»»

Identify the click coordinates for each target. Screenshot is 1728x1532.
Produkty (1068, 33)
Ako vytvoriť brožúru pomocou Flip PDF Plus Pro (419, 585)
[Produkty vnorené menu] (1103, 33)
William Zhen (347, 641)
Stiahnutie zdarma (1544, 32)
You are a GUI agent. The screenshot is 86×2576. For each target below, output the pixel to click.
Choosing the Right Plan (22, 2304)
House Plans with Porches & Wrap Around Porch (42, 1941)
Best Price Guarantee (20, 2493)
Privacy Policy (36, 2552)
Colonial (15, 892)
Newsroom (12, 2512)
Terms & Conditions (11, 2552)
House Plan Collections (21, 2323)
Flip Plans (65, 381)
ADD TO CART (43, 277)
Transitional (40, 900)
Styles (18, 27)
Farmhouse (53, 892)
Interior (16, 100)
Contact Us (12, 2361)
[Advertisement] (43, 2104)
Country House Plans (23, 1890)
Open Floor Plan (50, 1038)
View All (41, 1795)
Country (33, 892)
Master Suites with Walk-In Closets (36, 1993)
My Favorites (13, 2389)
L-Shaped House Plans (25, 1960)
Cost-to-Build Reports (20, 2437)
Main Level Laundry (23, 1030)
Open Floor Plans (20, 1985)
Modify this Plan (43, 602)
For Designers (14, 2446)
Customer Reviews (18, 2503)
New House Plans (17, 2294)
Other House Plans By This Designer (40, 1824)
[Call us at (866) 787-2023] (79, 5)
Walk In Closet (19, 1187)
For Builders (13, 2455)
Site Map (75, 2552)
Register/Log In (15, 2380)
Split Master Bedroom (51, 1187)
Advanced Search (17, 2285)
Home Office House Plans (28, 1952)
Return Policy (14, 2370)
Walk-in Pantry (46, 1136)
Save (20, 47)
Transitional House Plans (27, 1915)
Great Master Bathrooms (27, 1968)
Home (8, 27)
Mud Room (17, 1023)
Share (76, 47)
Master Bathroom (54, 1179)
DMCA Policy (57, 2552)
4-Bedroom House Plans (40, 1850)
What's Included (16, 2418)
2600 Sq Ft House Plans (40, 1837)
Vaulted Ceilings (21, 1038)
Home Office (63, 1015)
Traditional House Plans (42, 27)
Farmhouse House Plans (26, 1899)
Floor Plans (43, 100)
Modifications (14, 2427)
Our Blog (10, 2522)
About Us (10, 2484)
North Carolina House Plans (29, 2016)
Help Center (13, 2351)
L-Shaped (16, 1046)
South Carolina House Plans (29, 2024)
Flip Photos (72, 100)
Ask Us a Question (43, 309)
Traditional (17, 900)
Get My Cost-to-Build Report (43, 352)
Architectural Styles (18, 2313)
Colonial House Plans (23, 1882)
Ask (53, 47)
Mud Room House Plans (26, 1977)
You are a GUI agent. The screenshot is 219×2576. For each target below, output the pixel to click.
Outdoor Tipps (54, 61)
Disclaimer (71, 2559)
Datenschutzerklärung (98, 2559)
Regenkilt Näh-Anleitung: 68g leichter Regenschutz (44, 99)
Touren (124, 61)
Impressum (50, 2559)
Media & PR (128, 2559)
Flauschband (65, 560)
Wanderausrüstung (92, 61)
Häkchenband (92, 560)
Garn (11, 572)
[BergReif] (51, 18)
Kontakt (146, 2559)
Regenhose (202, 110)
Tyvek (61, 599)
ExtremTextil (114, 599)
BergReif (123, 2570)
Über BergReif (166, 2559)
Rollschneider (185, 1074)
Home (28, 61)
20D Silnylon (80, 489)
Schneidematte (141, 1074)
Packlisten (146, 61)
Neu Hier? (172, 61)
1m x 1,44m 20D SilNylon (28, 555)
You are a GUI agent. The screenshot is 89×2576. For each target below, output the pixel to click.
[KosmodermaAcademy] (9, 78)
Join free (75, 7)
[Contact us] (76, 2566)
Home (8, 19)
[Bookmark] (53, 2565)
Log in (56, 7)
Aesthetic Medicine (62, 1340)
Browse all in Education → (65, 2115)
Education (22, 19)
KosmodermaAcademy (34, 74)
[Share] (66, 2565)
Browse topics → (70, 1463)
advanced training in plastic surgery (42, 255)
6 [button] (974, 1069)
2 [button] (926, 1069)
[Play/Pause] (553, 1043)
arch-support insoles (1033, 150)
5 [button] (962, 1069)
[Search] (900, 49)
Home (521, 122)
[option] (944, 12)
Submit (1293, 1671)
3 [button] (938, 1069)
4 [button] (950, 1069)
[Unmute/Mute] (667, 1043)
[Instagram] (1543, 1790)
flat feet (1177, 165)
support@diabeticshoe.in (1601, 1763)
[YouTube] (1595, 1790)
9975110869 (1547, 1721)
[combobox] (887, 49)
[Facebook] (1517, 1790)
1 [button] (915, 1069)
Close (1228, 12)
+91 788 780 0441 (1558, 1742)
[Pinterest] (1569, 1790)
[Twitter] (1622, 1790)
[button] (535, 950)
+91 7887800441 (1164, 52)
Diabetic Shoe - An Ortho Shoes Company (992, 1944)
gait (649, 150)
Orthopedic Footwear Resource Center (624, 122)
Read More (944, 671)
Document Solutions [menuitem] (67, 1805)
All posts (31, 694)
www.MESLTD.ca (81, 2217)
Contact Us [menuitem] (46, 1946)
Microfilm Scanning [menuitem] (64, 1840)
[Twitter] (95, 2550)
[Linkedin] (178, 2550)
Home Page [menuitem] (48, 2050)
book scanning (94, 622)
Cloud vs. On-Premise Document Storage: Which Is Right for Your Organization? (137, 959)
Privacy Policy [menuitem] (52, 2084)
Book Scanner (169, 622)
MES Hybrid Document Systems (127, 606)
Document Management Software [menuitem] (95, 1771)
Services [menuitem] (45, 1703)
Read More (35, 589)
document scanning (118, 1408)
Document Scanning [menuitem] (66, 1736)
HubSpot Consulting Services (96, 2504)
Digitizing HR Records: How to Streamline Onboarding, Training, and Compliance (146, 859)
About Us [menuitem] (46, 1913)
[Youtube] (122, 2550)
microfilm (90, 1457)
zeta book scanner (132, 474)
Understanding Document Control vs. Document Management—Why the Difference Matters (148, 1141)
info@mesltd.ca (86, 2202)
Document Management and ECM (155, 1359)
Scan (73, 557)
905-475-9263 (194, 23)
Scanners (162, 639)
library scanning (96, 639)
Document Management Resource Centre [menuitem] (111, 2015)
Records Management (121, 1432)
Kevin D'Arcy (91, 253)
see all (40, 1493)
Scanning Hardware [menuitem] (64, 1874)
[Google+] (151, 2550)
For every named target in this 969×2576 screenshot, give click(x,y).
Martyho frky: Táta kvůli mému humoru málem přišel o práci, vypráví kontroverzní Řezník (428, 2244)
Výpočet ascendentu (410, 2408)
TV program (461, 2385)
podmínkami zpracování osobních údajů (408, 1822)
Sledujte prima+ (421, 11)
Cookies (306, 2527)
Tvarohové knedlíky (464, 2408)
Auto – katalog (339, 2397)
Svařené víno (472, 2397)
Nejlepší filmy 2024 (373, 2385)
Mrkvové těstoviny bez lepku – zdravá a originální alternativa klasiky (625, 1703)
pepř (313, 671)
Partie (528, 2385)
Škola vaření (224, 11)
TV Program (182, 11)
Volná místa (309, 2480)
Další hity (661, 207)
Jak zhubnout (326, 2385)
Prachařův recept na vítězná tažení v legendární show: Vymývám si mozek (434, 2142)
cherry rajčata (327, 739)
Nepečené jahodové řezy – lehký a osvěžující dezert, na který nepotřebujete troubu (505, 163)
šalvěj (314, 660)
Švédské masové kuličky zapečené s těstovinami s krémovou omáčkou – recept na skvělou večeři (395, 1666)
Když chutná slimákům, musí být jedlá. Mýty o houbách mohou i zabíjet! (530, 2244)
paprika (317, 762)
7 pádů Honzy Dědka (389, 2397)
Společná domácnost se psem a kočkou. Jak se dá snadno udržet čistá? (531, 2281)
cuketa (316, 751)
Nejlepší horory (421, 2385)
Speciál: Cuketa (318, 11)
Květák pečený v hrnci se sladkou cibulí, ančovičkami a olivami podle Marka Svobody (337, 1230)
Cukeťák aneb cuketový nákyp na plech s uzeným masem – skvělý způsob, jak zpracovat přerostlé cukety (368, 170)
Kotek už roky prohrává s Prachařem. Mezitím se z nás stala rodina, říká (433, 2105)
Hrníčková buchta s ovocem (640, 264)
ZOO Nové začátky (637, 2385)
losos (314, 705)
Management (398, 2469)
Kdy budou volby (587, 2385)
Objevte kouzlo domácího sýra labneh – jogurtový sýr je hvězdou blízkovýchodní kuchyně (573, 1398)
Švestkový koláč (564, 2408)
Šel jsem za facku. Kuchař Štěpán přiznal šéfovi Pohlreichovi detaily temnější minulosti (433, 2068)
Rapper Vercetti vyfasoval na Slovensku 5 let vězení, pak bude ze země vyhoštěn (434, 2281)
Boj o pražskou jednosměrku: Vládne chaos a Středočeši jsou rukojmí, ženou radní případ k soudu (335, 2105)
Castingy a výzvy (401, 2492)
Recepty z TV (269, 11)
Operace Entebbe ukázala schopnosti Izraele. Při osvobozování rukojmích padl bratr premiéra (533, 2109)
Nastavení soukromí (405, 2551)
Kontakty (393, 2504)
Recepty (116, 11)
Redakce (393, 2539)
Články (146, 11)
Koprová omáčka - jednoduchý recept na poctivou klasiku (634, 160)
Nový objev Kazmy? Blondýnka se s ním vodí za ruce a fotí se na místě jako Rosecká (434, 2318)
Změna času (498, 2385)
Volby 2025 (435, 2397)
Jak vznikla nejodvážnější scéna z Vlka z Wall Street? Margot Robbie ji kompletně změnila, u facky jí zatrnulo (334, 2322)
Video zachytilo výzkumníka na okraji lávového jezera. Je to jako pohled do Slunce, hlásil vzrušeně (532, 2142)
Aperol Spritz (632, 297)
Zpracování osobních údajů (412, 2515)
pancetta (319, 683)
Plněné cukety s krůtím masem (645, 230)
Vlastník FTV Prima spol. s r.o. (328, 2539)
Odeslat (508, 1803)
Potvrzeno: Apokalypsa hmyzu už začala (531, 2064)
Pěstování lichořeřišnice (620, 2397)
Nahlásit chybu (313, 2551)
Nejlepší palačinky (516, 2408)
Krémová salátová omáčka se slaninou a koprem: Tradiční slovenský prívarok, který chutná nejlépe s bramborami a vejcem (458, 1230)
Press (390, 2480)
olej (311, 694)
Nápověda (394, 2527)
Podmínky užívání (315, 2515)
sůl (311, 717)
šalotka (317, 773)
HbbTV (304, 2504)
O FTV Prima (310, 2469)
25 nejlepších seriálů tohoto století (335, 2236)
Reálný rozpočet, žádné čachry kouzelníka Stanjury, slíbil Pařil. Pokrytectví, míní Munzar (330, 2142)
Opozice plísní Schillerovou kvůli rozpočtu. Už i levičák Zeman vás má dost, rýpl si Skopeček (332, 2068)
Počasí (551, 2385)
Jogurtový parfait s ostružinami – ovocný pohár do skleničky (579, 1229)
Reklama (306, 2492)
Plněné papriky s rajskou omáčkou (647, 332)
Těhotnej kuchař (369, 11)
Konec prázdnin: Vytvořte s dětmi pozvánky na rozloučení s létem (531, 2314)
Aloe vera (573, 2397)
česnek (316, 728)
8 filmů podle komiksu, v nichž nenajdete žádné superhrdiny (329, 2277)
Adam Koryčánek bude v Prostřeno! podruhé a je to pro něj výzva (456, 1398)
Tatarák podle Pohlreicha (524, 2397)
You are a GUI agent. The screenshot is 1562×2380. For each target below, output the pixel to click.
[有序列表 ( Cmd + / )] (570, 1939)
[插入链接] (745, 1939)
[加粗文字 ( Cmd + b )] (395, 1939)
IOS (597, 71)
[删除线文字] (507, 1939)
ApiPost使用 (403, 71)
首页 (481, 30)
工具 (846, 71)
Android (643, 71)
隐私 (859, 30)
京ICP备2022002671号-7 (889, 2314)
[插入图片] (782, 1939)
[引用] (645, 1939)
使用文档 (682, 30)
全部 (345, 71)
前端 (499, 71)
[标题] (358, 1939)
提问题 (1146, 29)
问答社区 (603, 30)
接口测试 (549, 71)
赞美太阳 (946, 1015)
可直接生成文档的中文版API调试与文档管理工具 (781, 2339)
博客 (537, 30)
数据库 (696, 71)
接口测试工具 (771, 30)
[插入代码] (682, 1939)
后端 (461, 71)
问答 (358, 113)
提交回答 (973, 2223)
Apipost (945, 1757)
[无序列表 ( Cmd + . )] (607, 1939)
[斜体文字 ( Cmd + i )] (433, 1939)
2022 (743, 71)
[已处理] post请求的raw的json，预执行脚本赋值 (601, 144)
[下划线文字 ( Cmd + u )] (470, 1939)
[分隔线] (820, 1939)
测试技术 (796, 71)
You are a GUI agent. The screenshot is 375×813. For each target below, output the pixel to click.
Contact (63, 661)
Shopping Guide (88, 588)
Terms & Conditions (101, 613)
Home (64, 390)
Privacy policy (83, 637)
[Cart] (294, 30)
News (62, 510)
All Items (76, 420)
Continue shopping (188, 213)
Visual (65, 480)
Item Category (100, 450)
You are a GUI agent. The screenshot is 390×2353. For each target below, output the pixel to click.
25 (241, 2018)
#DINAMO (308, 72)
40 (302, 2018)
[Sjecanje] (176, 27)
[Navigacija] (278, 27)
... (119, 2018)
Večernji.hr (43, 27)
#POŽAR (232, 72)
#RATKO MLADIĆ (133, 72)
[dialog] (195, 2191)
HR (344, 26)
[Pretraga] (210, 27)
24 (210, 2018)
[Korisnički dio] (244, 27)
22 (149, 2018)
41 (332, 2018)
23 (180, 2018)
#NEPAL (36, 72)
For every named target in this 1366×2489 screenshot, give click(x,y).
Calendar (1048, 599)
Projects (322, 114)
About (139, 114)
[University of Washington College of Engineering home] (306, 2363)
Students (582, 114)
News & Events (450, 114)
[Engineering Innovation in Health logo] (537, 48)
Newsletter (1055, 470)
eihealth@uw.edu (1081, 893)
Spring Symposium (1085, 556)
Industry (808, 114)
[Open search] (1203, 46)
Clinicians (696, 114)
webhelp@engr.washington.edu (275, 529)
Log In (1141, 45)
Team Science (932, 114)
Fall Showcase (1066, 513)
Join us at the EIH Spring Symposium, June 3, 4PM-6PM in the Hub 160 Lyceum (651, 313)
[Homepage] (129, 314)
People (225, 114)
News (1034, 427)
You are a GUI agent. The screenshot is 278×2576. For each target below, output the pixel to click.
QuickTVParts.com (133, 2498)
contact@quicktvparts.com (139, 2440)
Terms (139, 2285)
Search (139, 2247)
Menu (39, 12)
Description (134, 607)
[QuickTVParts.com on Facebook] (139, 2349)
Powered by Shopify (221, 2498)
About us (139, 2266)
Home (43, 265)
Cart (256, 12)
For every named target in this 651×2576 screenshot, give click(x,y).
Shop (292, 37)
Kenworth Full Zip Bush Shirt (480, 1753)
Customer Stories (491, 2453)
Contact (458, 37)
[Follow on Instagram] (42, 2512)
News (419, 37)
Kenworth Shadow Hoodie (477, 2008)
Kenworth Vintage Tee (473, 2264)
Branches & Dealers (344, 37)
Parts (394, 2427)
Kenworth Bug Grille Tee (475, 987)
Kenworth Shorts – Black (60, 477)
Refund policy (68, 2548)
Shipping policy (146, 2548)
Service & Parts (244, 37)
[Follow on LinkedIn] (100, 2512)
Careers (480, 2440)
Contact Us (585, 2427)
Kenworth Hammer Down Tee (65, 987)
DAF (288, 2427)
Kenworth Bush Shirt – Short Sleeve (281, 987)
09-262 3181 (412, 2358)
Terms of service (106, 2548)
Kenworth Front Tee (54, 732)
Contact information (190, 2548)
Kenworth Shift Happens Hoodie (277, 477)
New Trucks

««

**Problem to solve:**
Search the listing for the word "give", and copy every line in which it is found.

**Finished task:**
For every named target in this 969×2576 screenshot, give click(x,y).
For every named target in this 1366×2489 screenshot, give click(x,y).
For every named target in this 651×2576 screenshot, give click(x,y).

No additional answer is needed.